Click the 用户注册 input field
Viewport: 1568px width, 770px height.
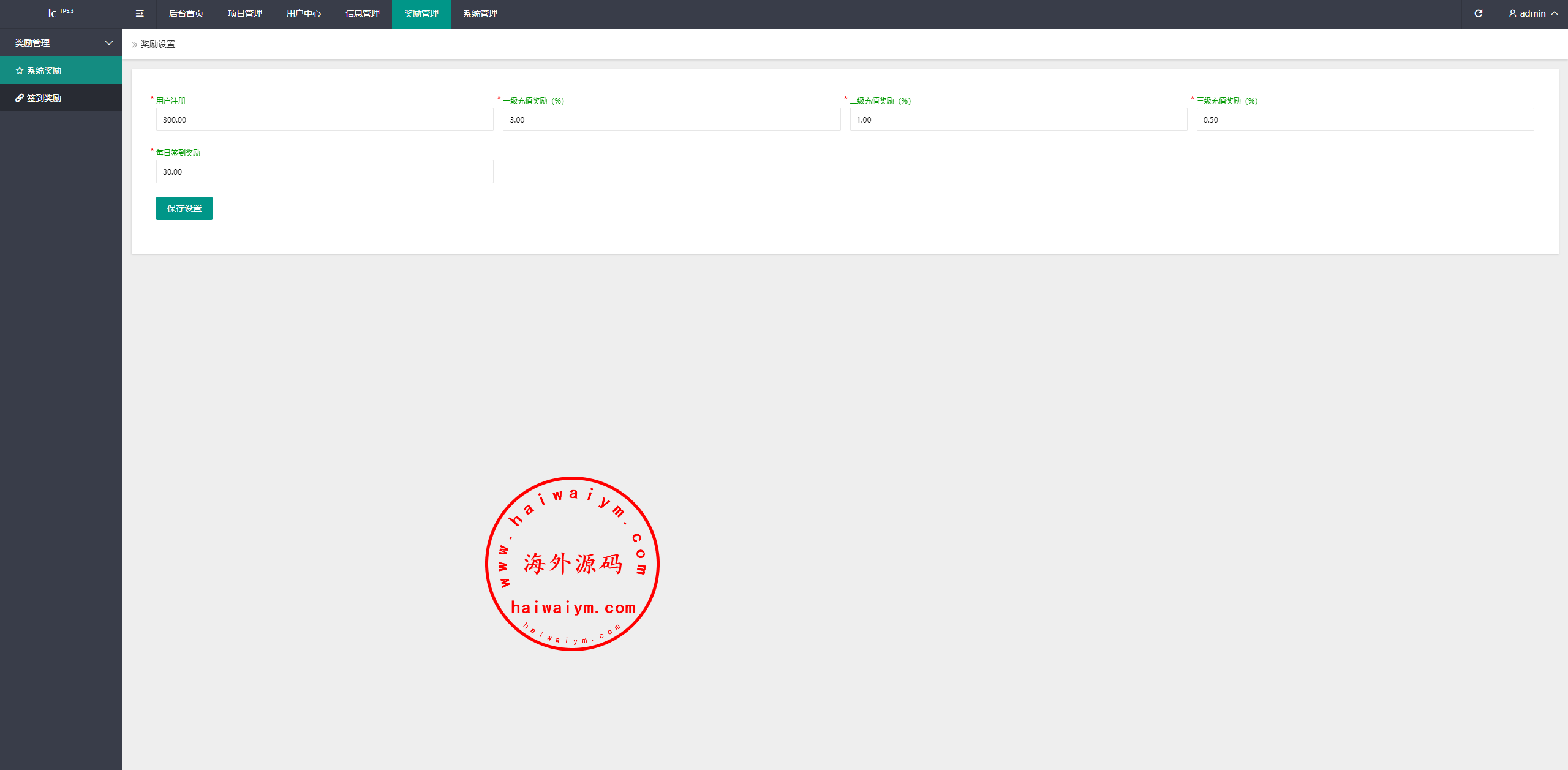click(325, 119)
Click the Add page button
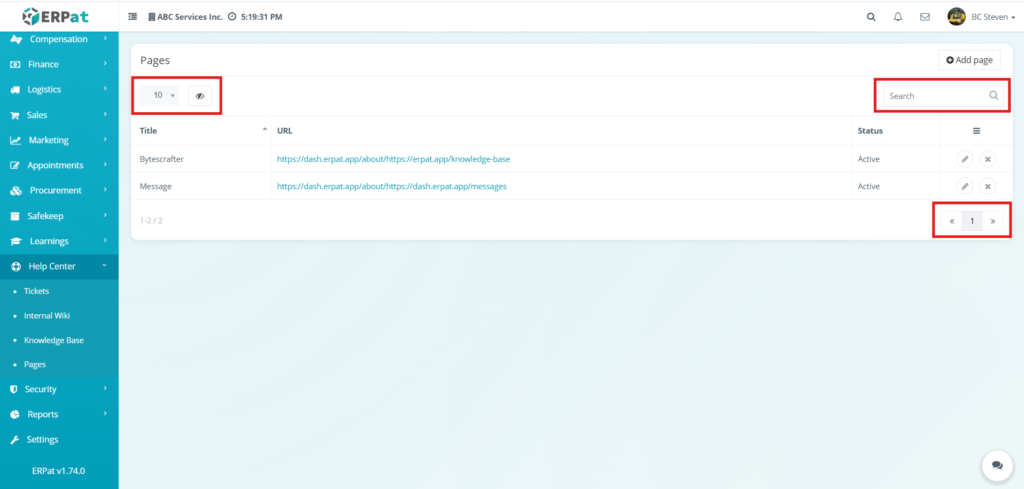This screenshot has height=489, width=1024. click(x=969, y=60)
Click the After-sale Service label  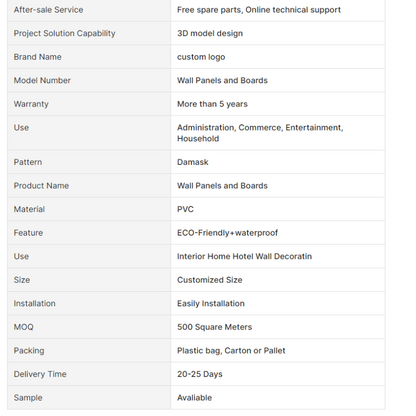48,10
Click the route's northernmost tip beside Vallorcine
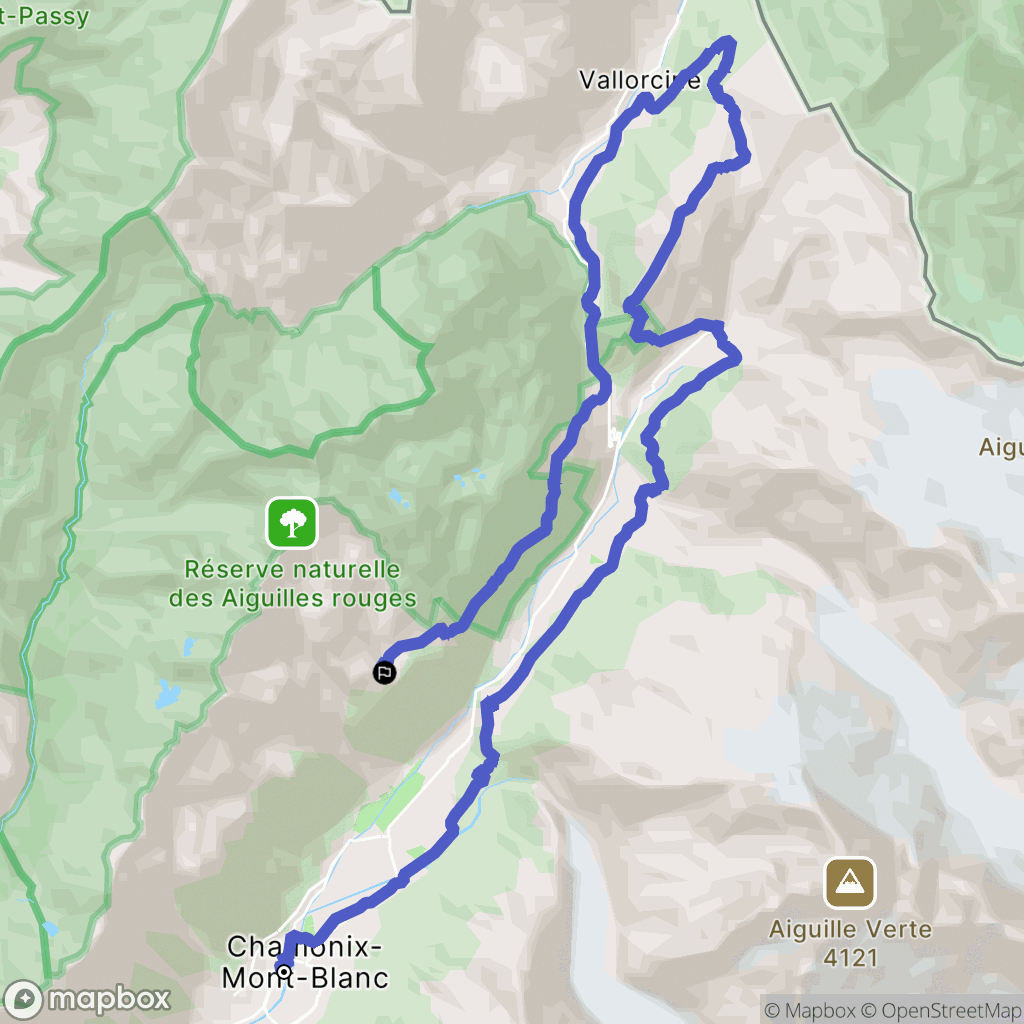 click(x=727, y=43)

---------------

Begin at the line that has "Click the route's" and stop at the end of the records. Rewrite those lines with "northernmost" changed to "southernmost", keep everything else the same, and leave the pictures out.

Click the route's southernmost tip beside Vallorcine
 click(x=727, y=43)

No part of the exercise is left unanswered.